2. Insgesamt wird in den Alters- und Pflegeheimen genug Pflegepersonal ausgebildet. Über den ganzen Kanton gesehen, bestehen bei einem Soll von 175 Lehrstellen Fachfrau/-mann Gesundheit aktuell 195 Lehrverhältnisse. Pflegefachfrauen/-männer HF werden demgegenüber in den Alters- und Pflegeheimen bei einem Soll von 57 nur 39 ausgebildet. Bezüglich Pflegefachpersonen HF besteht somit in den Alters- und Pflegeheimen ein Ausbildungsdefizit.

3. Ja. Die Inspektionsbesuche haben zum Ziel, Aufschluss über die Führung und Organisation einer Institution zu geben. Es geht bei diesen Besuchen nicht darum, ein tiefgreifendes Bild über das Verhalten der einzelnen Mitarbeiter zu erhalten. Für die Qualität der Leistungserbringung beziehungsweise das Verhalten der Mitarbeitenden den Bewohnerinnen und Bewohnern gegenüber ist die Leitung der Institution verantwortlich.

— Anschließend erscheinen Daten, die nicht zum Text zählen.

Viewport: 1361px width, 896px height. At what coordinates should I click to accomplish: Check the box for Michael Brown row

4. Nein. Das Gesundheitsamt kann jederzeit die Erfüllung der Betriebsbewilligungsvoraussetzungen überprüfen. Eine unangemeldete Überprüfung soll indessen nur dann erfolgen, wenn konkrete Anhaltspunkte für eine mangelhafte Qualität oder physische oder psychische Gewaltanwendung gegenüber Bewohnerinnen oder Bewohnern vorhanden sind.

5. Das Gesundheitsamt ist bestrebt, die Vorgaben bezüglich der Datenerhebung auf das Notwendige zu beschränken. Bezüglich des Umfangs der Datenerhebung gilt es zu beachten, dass die Alters- und Pflegeheime vermehrt unter Rechtfertigungsdruck der Krankenversicherer und der Angehörigen stehen. Alters- und Pflegeheime riskieren eine Rückstufung der Bewohnerinnen und Bewohner in der Pflegestufe durch die Krankenversicherer, wenn nicht sämtliche KVG-pflichtigen Leistungen schriftlich nachgewiesen werden können. Für eine fundierte Beantwortung von Reklamationen und Anfragen ist eine aussagekräftige Dokumentation unumgänglich.

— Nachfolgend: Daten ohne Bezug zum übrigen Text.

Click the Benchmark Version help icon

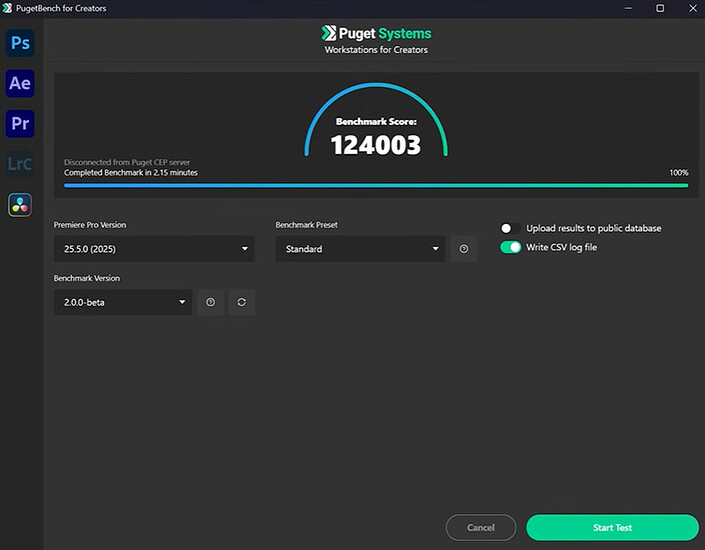210,302
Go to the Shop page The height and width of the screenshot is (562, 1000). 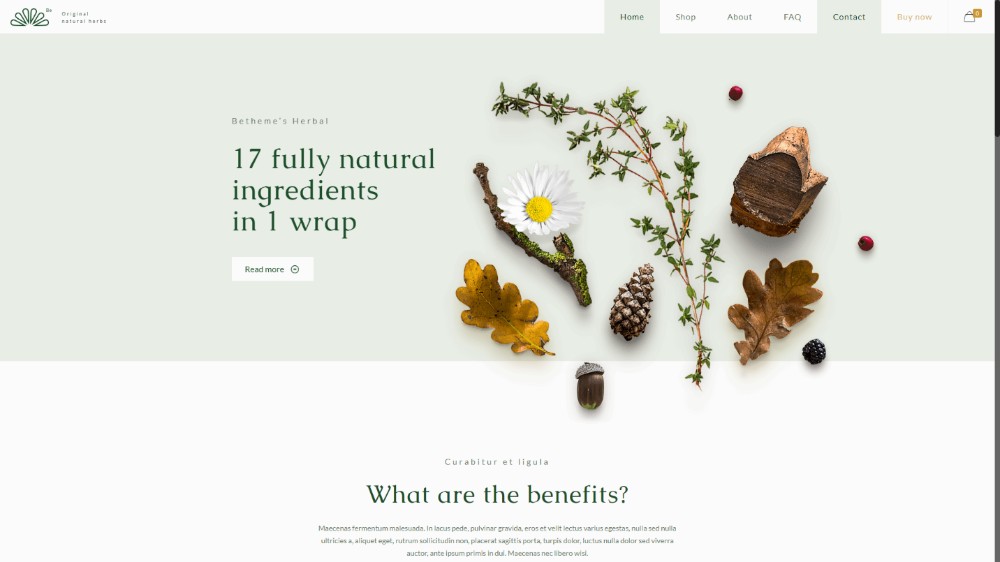(x=686, y=17)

6. Nein. Die Stellen, die häufig mit Gewalt zu tun haben (Kantonspolizei, Opferhilfe-Beratungsstelle, Frauenhaus, Kantonsspital Graubünden), erheben bereits heute spezifische statistische Daten zu Kindsmisshandlungen. Die Daten fliessen in verschiedene nationale Statistiken ein und sind öffentlich zugänglich (z.B. die jährliche polizeiliche Kriminalstatistik (PKS) und die Opferhilfestatistik des Bundesamtes für Statistik).

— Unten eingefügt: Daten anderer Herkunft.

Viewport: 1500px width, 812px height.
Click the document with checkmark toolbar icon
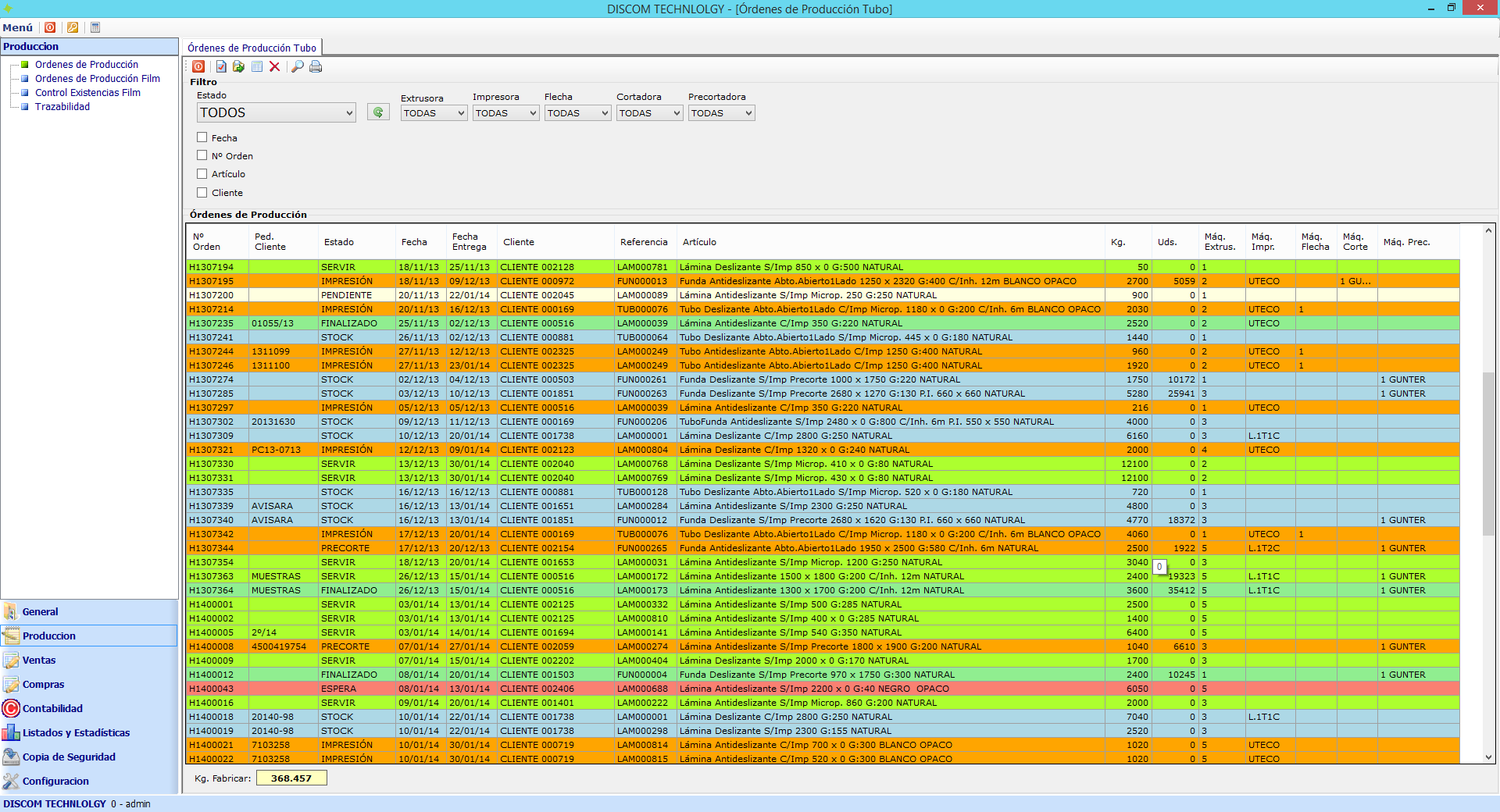(x=221, y=67)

Für Fachpersonen aus Medizin, Pflege und weiteren Berufen, die in Ausübung ihres Berufs Kenntnis einer akuten Fremd- oder Eigengefährdung eines Kindes oder einer erwachsenen Person erhalten, besteht bereits heute im Kanton eine Meldepflicht an die Kindes- und Erwachsenenschutzbehörde (Art. 61 Abs. 1 Einführungsgesetz zum ZGB).